I’ll take you back a few years to 2003 when I was eighteen. Life couldn’t have been any better. School was out and the summer was in full swing. It was amazing. More importantly I also planned what I wanted to achieve in the next few years of my life (overachieving too runs in the family). The main goal was moving abroad to live and study (I’m originally from Hungary). I felt everything was aligning nicely in my life.
But something happened after the summer. I’d feel more tired by the day, had difficulties concentrating in school, experienced severe night sweats and so on. It was like a bad case of the flu so I mostly ignored it. But one day I woke up to a pain in my neck and chest, like two hands gradually suffocating me. I felt my neck with my own hands and immediately rushed to the mirror. Standing in front of it was one of those “oh, shit” moments. Two big lumps about the size of a golf ball. What the…? Could it…?
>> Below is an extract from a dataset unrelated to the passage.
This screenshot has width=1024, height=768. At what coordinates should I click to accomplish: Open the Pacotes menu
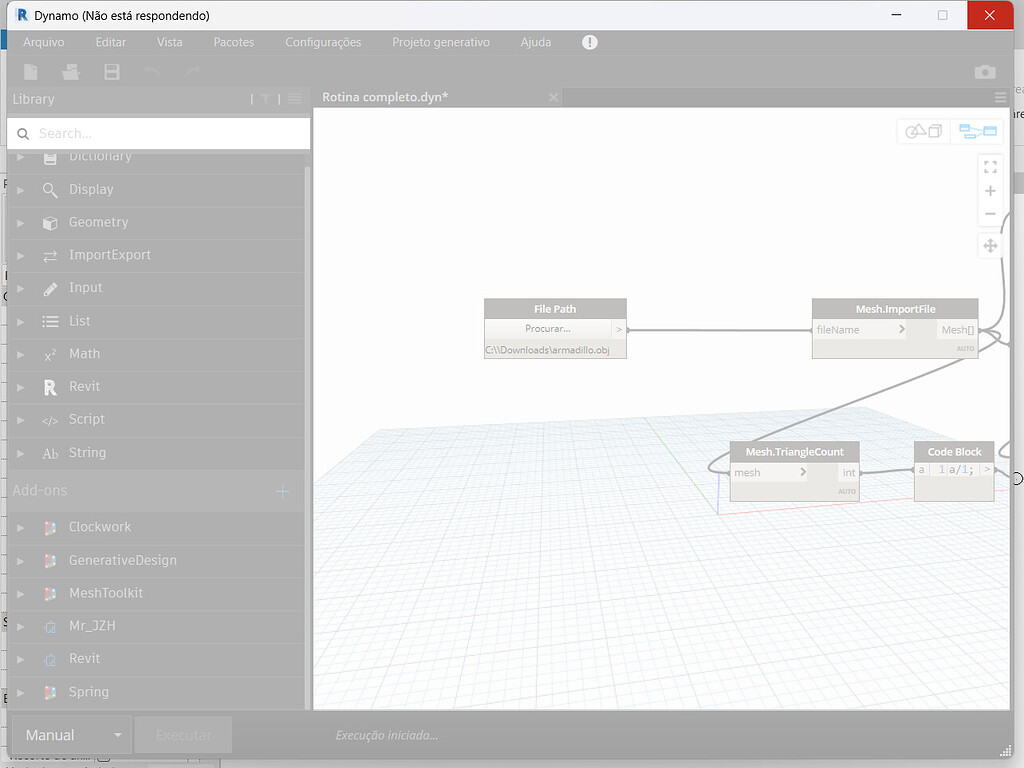tap(234, 42)
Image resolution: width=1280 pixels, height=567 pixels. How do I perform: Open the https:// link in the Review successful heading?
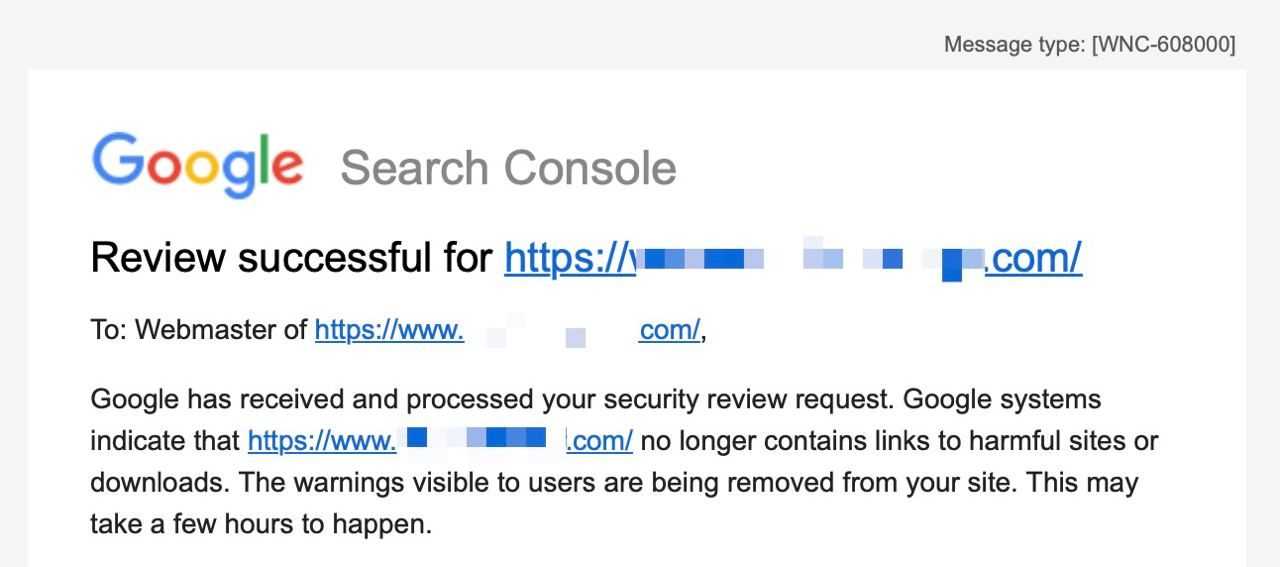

It was. Stage II Hodgkin lymphoma. I started chemotherapy in late 2003. Cancer turned my life upside down but I was very fortunate to have had the patience and presence to pay attention to what was happening inside and around me. Treatment lasted until the summer of 2004 and by that autumn I was in full remission fortunately. I’m skipping the middle part as I don’t want to bore you. It’s all in the book.
Why write a book about my cancer story? Especially well after 10 years? Good question. Not to play it down but I always thought that it was just as much of a part of my life as where I grew up or went to school. Perhaps I felt this way because it happened so early in my life. I also asked myself why would anyone care about someone else’s cancer story. If you’ve been through it already why would you want to read about it and if you are not touched by it then why bother?
During the early part of 2016, I read a very moving book called Not Fade Away. It tells the story of a businessman who after retiring in 1997 at the age of 46, to spend more time with his family, unfortunately passed away in 2002 after a battle with stomach cancer. It is a gem of a book about the shortness of life and inspired me to start thinking about my own story and how would I share that.
After reading that book it was time to take action. I let go of all this fear in my head and started writing. Turning my old notes and journals into this book and reflecting more on this episode in my life, with more than a decade of hindsight, was a very long process but I’m glad no one told me that before. Writing out and sharing all those memories, emotions and experiences from this journey was therapy.
You came to my website or picked up the book for a reason. Maybe you or someone you know is going through cancer. Maybe you are facing personal challenges or going through a period of change in your life that makes you question everything you know. I’ve been there. How do you make sense of it all? Read on and I’ll share my experience. I hope this book will serve you well on your journey.
P.s. Why only 70 pages? Simple, that’s all the space I needed to share my story (I also think that most books are way longer than they are supposed to be).